O acesso a dados de diferentes anos permite, ainda, ter uma visão inédita da evolução do ensino superior brasileiro, como no gráfico abaixo, no qual se pode observar que o crescimento foi quase que exclusivamente concentrado no primeiro tipo de instituição, as instituições privadas de grande porte, voltadas sobretudo para a educação à distância e noturna.

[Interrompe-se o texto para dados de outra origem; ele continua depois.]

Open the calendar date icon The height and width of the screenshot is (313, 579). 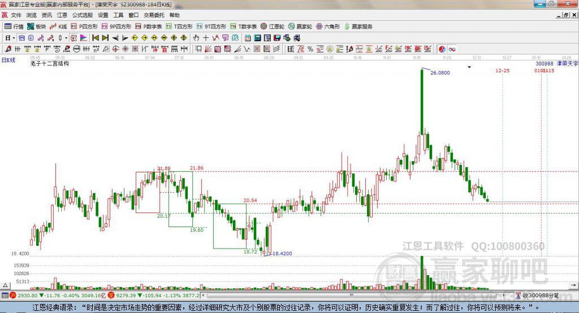pyautogui.click(x=248, y=38)
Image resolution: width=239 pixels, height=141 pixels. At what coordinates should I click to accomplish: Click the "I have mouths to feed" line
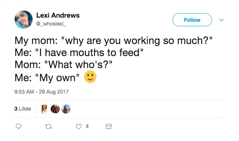[79, 53]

O mesmo tipo de análise pode ser feito a respeito da pós-graduação, podendo-se observar que 48.5% dos alunos de doutorado em 2020 estavam concentrados nas 13 instituições que fazem parte do grupo 2; e elas ainda concentravam 35% da produção de artigos de instituições brasileiras indexados no Web of Science (base de dados InCites) nos últimos dez anos.

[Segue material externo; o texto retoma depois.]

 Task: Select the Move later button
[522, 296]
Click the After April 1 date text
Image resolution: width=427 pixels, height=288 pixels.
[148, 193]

Tal como já ocorre nos Estados Unidos e outros países, [3-4] a existência de uma base de dados integrada e em permanente atualização e de uma tipologia apropriada pode se tornar um instrumento poderoso para o conhecimento apropriado e aperfeiçoamento contínuo do sistema de educação superior em suas diversas dimensões.
* Simon Schwartzman é sociólogo, membro da Academia Brasileira de Ciências e pesquisador visitante do Instituto de Geociências da Unicamp
Esse texto é um artigo de opinião e não reflete, necessariamente, a opinião da Unicamp.
[1] SCHWARTZMAN, S.; SILVA, R. L.; COELHO, R. R. Por uma tipologia do ensino superior brasileiro: teste de conceito. Estudos Avançados, v. 35, p. 153-186, 2021. ISSN 0103-4014.
[2] BARBOSA, M.-L. et al. Higher Education in Brazil: Institutional actions for the retention of students in public and private sectors. In: PINHEIRO, R.;BALBACHEVSKY, E., et al (Ed.). The impact of COVID-19 on the institutional fabric of higher education: Accelerating old patterns, imposing new dynamics, and changing rules?: Srpinger, 2023 (forthcoming).
[3] MCCORMICK, A. C. Classifying Higher Education Institutions: Lessons from the Carnegie Classification Clasificación de las instituciones de educación superior: lecciones de la Clasificación Carnegie. Pensamiento Educativo. Revista de Investigación: Educacional Latinoamericana, v. 50, p. 65-75, 2013
[4] VAN VUGHT, F. Mapping the higher education landscape: Towards a European classification of higher education. Springer Science & Business Media, 2009. ISBN 904812249X.